Andes, where llamas and alpacas survived in large numbers, was it possible for

truly nomadic cultures to develop. But even in this limited area, pastoralists

played a minor and subordinate role. The prairie and semidesert regions of the

Americas that might have supported pastoralists were occupied instead by

hunting-and-gathering peoples. The incursions of some of these peoples, such

as the dreaded chichimecs, into the sedentary farming zones of Mesoamerica

appear to be similar to the assaults on the civilized core regions of Eurasia

by the steppe and camel nomads.

The absence of large mammals, however, prevented the nomadic peoples of

the prairies and arid plains from fully tapping the potential of their

environments and deprived them of the superior mobility necessary for raiding

and conquering in the civilized heartlands. If the Aztecs can be taken as

typical, however ferocious the chichimecs were in battle, they were

impoverished wanderers until they established themselves in the sedentary

zones.
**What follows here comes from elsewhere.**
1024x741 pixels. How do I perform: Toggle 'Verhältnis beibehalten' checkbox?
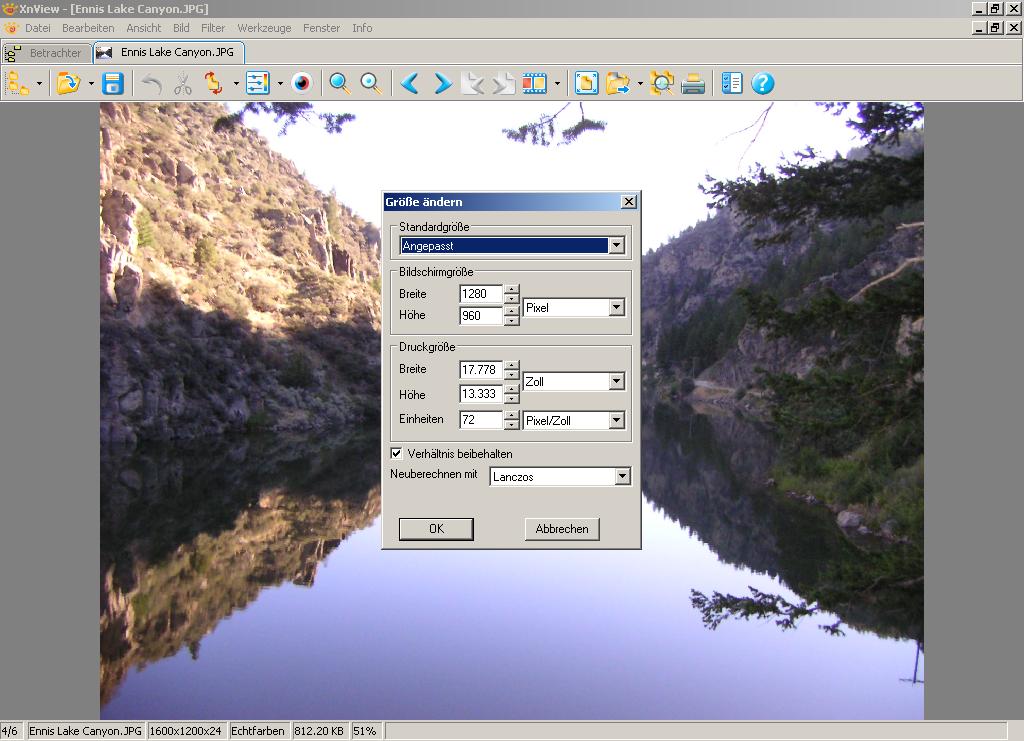(x=397, y=453)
The Aztecs' arrival in the central valley of Mexico was little noticed

by the civilized peoples who lived in great cities along its lakes. During the

decades when they struggled to establish themselves in the region, the hapless

and weak Aztecs were beaten in battle, enslaved in large numbers, and finally

driven to a marshy island refuge in Lake Texcoco. The contrast between the

reception accorded in civilized Mesoamerica to incoming migratory peoples and

the shock waves sent repeatedly through the civilized centers of Eurasia by

invading horse- and camel-herding nomads is indeed striking evidence of the

power that could be generated by pastoral adaptation.